J'interviens ici en ma qualité de présidente de la Société française de pédiatrie médico-légale. Évoquer cette spécialité devant une commission où il s'agit de protection de l'enfance peut paraître un peu incongru, mais, en termes de santé, elle constitue souvent le mode d'entrée en protection de l'enfance. On parle beaucoup de la sortie, aujourd'hui, mais il me semble également important de parler de l'entrée, voire du mode de retour.
L'idée de cette association a germé tranquillement dans l'esprit d'une dizaine de pédiatres et de médecins légistes français, depuis un peu moins de dix ans. Elle a vu le jour en 2016, sous le statut prévu par la loi de 1901. Elle réunit aujourd'hui soixante-cinq membres, pédiatres, médecins légistes, ou professionnels dotés de cette double valence. Elle compte également des médecins référents pour la protection de l'enfance, ou d'autres médecins intéressés par les violences faites aux enfants.
Elle a été créée avec la volonté très forte de prendre en charge le retentissement des violences sur la santé de l'enfant, violences qui ne sont pas toujours identifiées, mais ont des conséquences funestes, comme l'ont dit mes collègues.
Nous sommes également partis du constat que les enfants victimes de violences ne retiennent que rarement l'attention des médecins, pédiatres ou généralistes : on sait que moins de 5 % des signalements émanent de ces praticiens. Nous constations également que, pour développer une activité pédiatrique au sein de services de médecine légale qui reçoivent le tout-venant des coups et blessures, examinent victimes et auteurs, ou déterminent des âges osseux – activités évoquées tout à l'heure par Mme Rey-Salmon – il fallait un apport spécifique, analogue aux compétences spécifiques des magistrats chargés des mineurs dans le monde judiciaire.

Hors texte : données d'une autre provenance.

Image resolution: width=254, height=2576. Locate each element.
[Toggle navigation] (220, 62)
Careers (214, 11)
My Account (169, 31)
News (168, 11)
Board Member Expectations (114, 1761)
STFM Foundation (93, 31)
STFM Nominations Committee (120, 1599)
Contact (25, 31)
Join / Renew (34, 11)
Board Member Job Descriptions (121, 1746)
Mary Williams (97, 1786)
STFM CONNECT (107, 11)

Le rapport rendu par Alain Grevot au défenseur des enfants a fortement souligné l'effet funeste que peut avoir, sur la santé globale des enfants, le clivage des spécialités : certains pédiatres étaient dans l'incapacité de voir la clinique de la violence, et les constats de coups et blessures dressés en aval devaient encore, paradoxalement, intégrer la notion de croissance, de développement de la victime.

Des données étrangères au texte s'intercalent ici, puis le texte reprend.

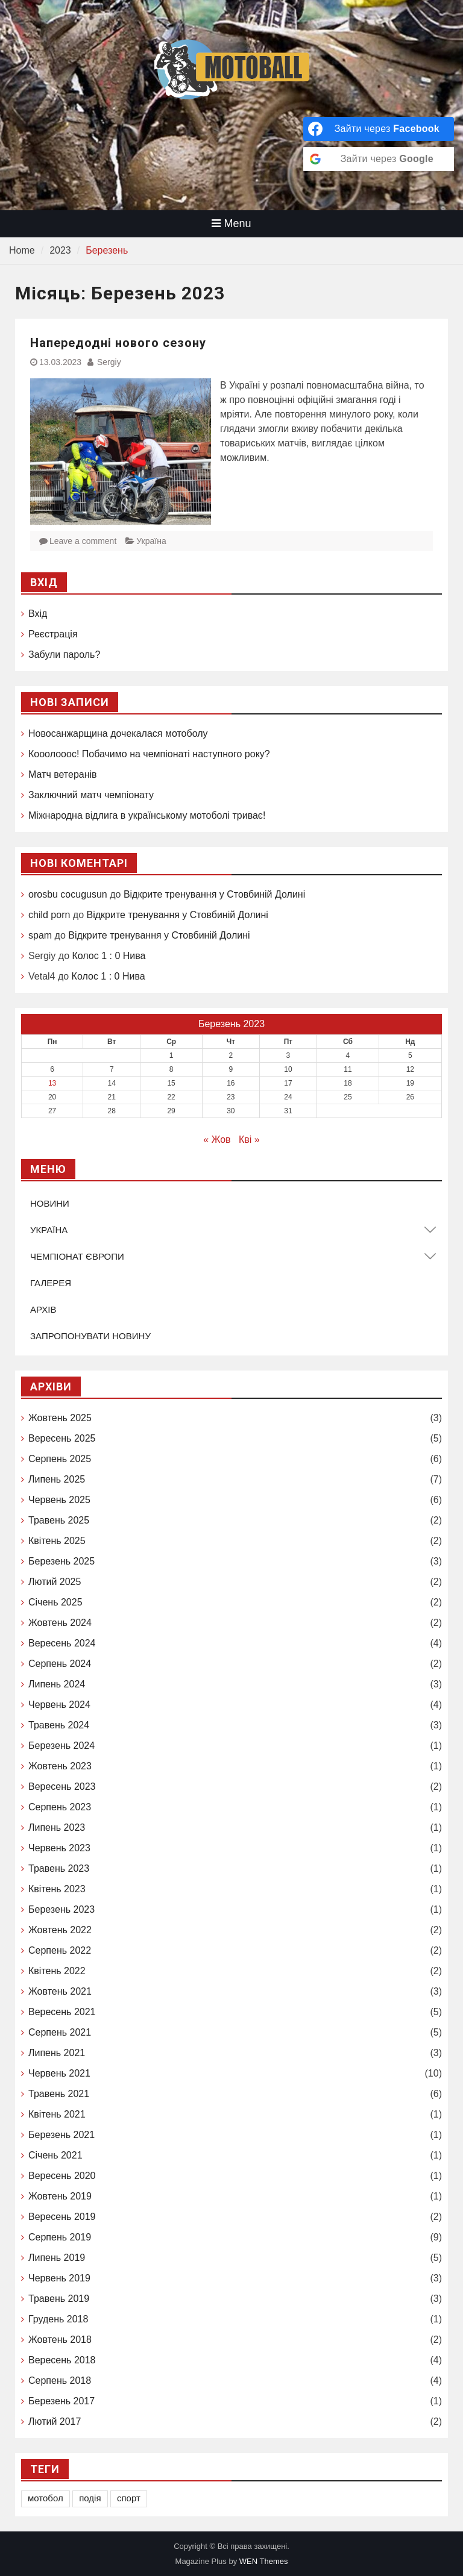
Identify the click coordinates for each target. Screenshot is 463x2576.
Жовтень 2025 (60, 1418)
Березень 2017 (61, 2401)
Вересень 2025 (61, 1438)
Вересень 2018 (61, 2360)
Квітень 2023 (57, 1889)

Partant de cette clinique de la violence, qui fait tout de même partie de la culture commune aux pédiatres et aux médecins légistes, nous avons souhaité nous fédérer, et réfléchir autour d'une démarche intégrée autour de l'enfant. Cette démarche va de la prévention, dont il a été question tout à l'heure, au dépistage et à l'expertise, puisque nous avons également constaté que l'on prévient bien ce que l'on connaît bien ; que l'on diagnostique ce que l'on pourra prendre en charge ultérieurement ; que, pour faire une bonne expertise en pédiatrie médico-légale, il faut de bonnes connaissances pédiatriques et de bonnes connaissances médico-légales ; que la compétence commune de pédiatrie médico-légale, enfin, est véritablement essentielle.

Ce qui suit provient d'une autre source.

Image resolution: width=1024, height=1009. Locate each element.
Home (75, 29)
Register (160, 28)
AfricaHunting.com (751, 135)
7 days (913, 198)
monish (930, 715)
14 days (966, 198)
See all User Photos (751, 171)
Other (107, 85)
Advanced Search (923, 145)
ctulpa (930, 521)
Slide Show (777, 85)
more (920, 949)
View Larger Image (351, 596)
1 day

Nous nous sommes bien sûr concertés avec la Société française de pédiatrie et la Société française de médecine légale, afin de ne pas perpétuer des clivages, mais d'instaurer une véritable association professionnelle.
Notre idée est aussi que, pour reconnaître les violences, il est essentiel de savoir comment on les traite, et que, pour constituer des dossiers solides, il faut aussi une expérience de leur traitement. Il était donc essentiel, pour les expertises, d'intégrer les violences dans les schémas de développement, et le développement dans l'analyse des violences.
Une autre idée nous a guidés dans cette préparation : comme le disait tout à l'heure Mme Rey-Salmon, lorsque l'on parle de pédiatrie médico-légale, on parle de médical et de légal. Il ne nous paraît pas éthique, aujourd'hui, de dissocier le constat du soin : si un enfant fait l'objet d'un constat, il ne nous paraîtrait pas éthique – cela figure d'ailleurs dans le rapport d'Istanbul – qu'il n'entre pas immédiatement dans un processus de soins. De même, en pédiatrie médico-légale, il est important que, si la présomption d'innocence doit présider à l'examen du dossier du mis en cause, la présomption de nécessité de soins doit présider à la prise en charge de la victime.
Notre association contribue également à la formation, à l'occasion, notamment, de journées annuelles. Nous participons au congrès annuel de médecine légale et de pédiatrie, et préparons actuellement un ouvrage collectif qui vise à mettre en oeuvre, ou en tout cas en mots, ce que je viens de vous présenter.